PTSD symptoms masquerading as OCD symptoms) we would expect fears of harm and aggression characteristic of PTSD to be overrepresented in these children. This is not the case; symptoms and symptom dimensions did not differ between groups, suggesting that increased severity of OCD is a true finding. We took particular care to include only children who met syndrome criteria for diagnoses attending to potential overlap in symptoms. Indeed a large number of plausible traumatic events including physical and sexual abuse were not
included in the PTSD sample, as they did not meet diagnostic criteria, even though we used an expanded phenotype to increase our diagnostic sensitivity to such cases.
We elected to include subthreshold cases in an expanded phenotype in our analysis as detailed in Methods. Given the criteria we used for a subthreshold diagnosis that specified a patient must have had a trauma and met all criteria for two out of the other three DSM-IIIR sections, or more than half of all criteria for all three remaining sections, this operational threshold was judged reasonable to define some quantifiable measure of trauma for an exploratory analysis. Since such an experience is largely subjective, the DSM language requiring “an event involving actual or threatened death or serious injury, or a threat to the physical integrity of self or others and intense fear, helplessness, or horror” may be excessively strict for vulnerable individuals. This may be especially true for children whose perception of serious threat is developmentally sensitive.
Another potential limitation is that our findings of a link between trauma and OCD may not be specific to the modeled variable of OCD but rather a general effect on psychopathology in youth. However, we argue that specificity of the association is demonstrated in several ways. First, the association between OCD and PTSD remained significant after controlling for common comorbid disorders that might represent proxy associations. Second the temporal link between syndrome onsets is noted, and thirdly, the nature of the symptoms is often thematically linked as seen in case descriptions in .
Finally, not every child had complete data of symptom types and scalar scores so that our denominator was slightly smaller for this analysis. Despite this, our sample is the largest ever reported using systematic expert assessments applied consistently over the duration of the data collection.

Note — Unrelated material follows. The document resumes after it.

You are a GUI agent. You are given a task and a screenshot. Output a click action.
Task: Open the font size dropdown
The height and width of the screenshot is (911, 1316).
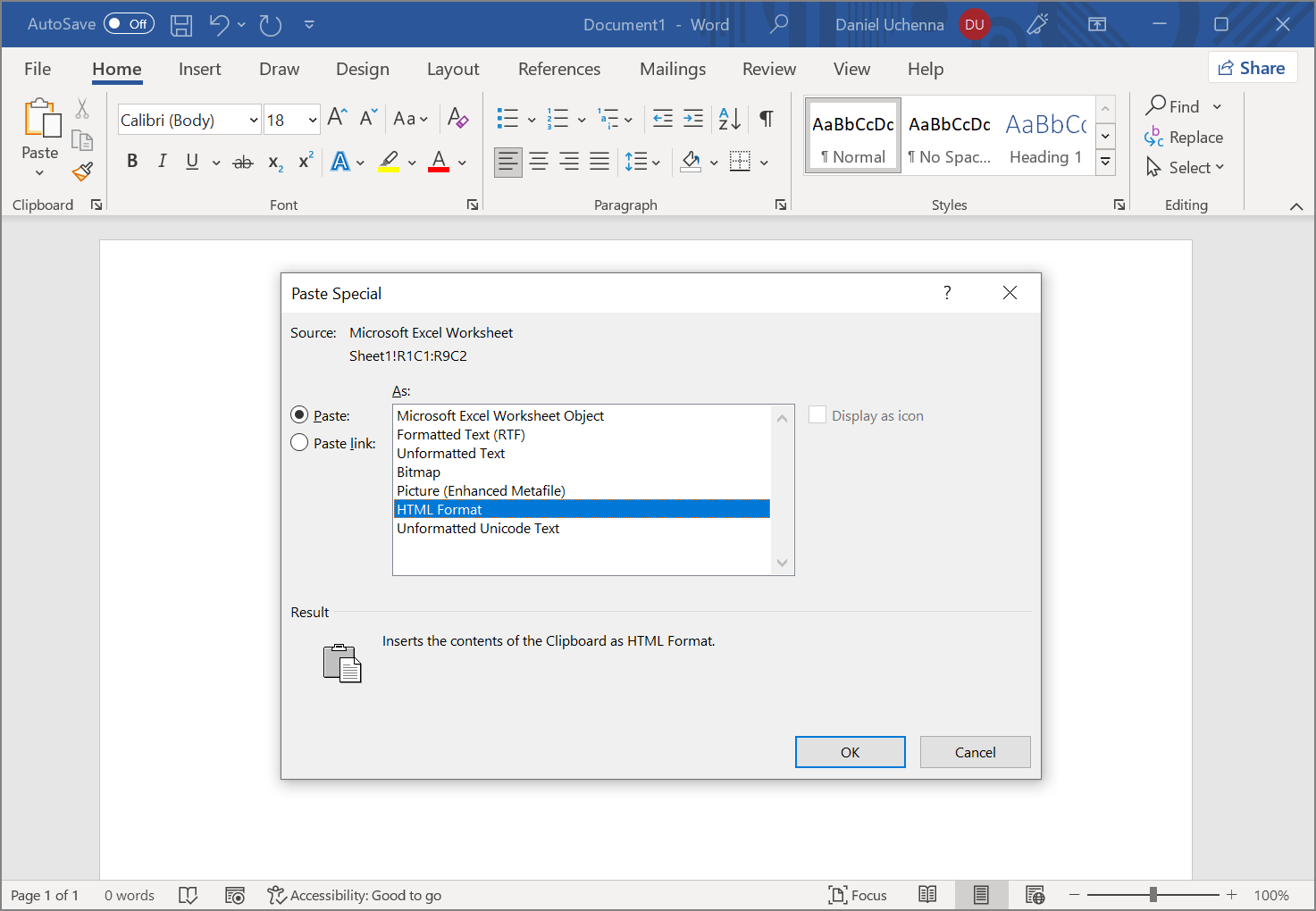tap(311, 119)
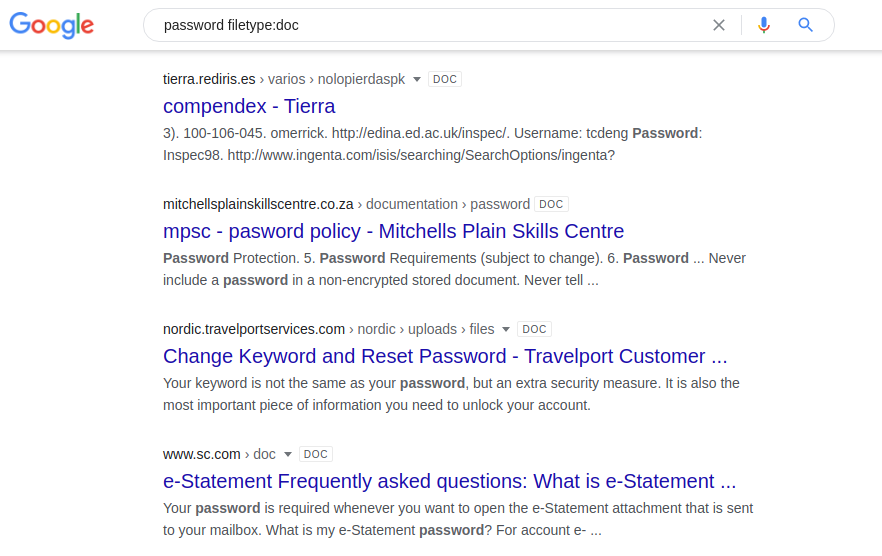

Children with OCD also had PTSD and evidence of psychological trauma at rates higher than found in a comparable non-OCD cohort and those affected with concurrent disorders had more severe OCD symptoms. Although a minority of children may be included in this association, the threshold criteria for defining a meaningful trauma for children who are vulnerable remain unclear. Since genetic influences account for only some of the expression of OCD, the search for environmental mediators (epigenetic factors) of large and small effect in genetically vulnerable individuals is important. The adult literature points towards psychological trauma as a plausible factor to study in early onset cases. In this large sample of children with OCD we found a positive signal suggesting further systematic study of this association is needed.